*** Opening TEXT ***
Hemoglobin levels are inversely correlated with HbA1c levels in study population.

Vitamin D levels are inversely correlation with HbA1c levels. As Vitamin D levels are decreasing HbA1c values are increasing.


  Discussion Top


In the present study we confirmed a significant inverse correlation between HbA1C and serum vitamin D level in both male (r = −0.5) and female (r = −0.4). The study findings that a high vitamin D status protects against diabetes in anemic patients as we got negative correlation which was significant in both male and female patients. In this regard, the need to identify the required daily intake of vitamin D should include the possible effect on reducing the risk of type 2 diabetes.

Thereby suggesting a protective role of vitamin D against the development of the disease, as suggested previously by Knekt P. [21]

This study demonstrates a prevalence and risk of anemia in individuals with D deficiency compared with those with normal D levels.

Cross-sectional study of 10,410 children and adolescents ages 1-21 years from the 2001-2006 National Health and Nutrition Examination Survey in USA shows Kids with vitamin D levels below 30 ng/ml were nearly twice as likely to have anemia as those with normal vitamin D levels. [22]

Vitamin D appears to be associated with anemia, one possibility is that vitamin modulates the level of systemic cytokine production thus reducing the inflammatory milieu that leads to anemia of chronic disease. Both in vivo and in vitro studies have demonstrated that calcitriol (1, 25 hydroxyvitamin D) reduces cytokine production. [18]

Another possible mechanism is that vitamin D directly stimulates erythroid precursors. Vitamin D receptors have been discovered in numerous non-renal target tissues including the bone marrow. [17] Normalizing tissue vitD25 levels may provide an adequate substrate for local tissue production of 1, 25 hydroxyvitamin D [25(OH) D] in hematopoietic tissues via extra-renal tissue activity of the 1alphahydroxylaseenzyme. Hematons (the buffy coat of bone marrow containing erythroid precursors, fibroblast, endothelial cells, lipid laden cells and macrophages) have been demonstrated to contain significantly higher concentrations of 1, 25-hydroxyvitamin D levels than bone marrow. [23]

Alemzadeh et al., found a significant relationship between 25(OH) D and HbA1c in Caucasians but not in African Americans. [24] This study concluded that the association between vitamin D status and HbA1c is age dependent. These studies may also reflect a role of ethnicity in this relationship.
*** Closing TEXT ***
*** Opening DATA SECTION ***
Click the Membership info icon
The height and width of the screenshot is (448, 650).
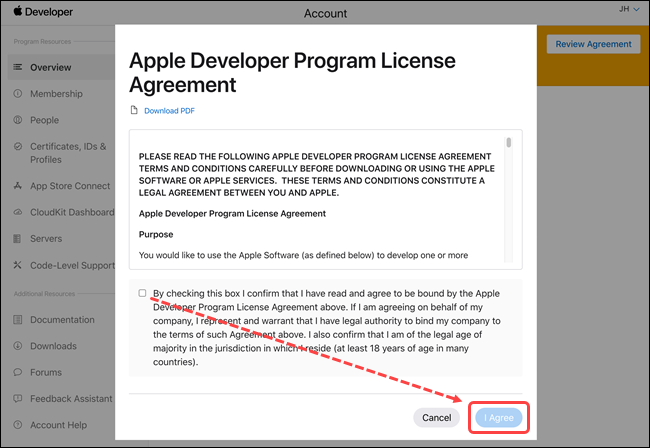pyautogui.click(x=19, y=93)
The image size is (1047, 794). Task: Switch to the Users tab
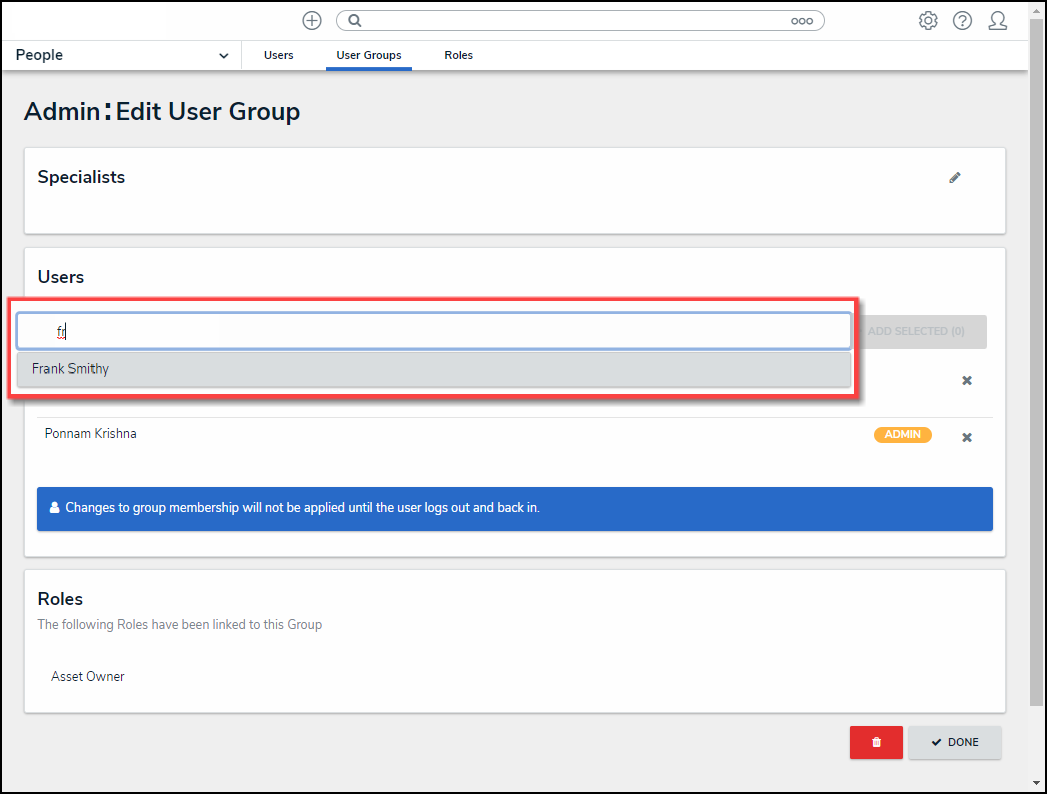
*** Closing DATA SECTION ***
* ACTIVITY 1 *
In the vitamin D discussion, what is the first mechanism proposed for vitamin D's association with anemia? Answer in one to three sentences.
* ACTIVITY 2 *
Please continue the vitamin D discussion after its last sentence.

* WRITTEN RESPONSE 1 *
Vitamin D may modulate systemic cytokine production, which would reduce the inflammatory milieu that leads to anemia of chronic disease. In vivo and in vitro studies have shown that calcitriol reduces cytokine production.

* WRITTEN RESPONSE 2 *
Vitamin D has been shown to have a role in insulin production, secretion and insulin resistance. In recent years it has become apparent that for optimal functioning of many organs and tissues throughout the body adequate levels of Vitamin D is also important. Vitamin D receptors are identified in heart, smooth muscle, islets cells of pancreas which secretes insulin and immune cells. It has been also demonstrated that Islets cells of pancreas and immune cells possesses 1 α hydroxylase enzyme required for synthesis of vitamin D, vitamin D receptor and vitamin D dependent calcium binding proteins suggesting an important role of vitamin D in insulin secretion.

Further studies with larger numbers of participants are needed to elucidate the relation between vitamin D and the mechanism of anemia. Randomized clinical intervention studies are required to elucidate the impact of vitamin D on the risk of type 2 diabetes.

Limitations

Small sample size. Patients were not recruited in a random manner as it is a hospital based study, so selection bias cannot be excluded.


  Conclusion Top


Study results showed that anaemia is associated with higher proportions of HbA1c, which could cause problem in the diagnosis of uncontrolled diabetes mellitus in anaemic patients. The vitamin D status must be considered during the interpretation of the HbA1c concentrations in diabetes mellitus.


  Acknowledgement Top


We are grateful to the Dean, Kasturba Medical College, Manipal for providing the facilities for conducting the study.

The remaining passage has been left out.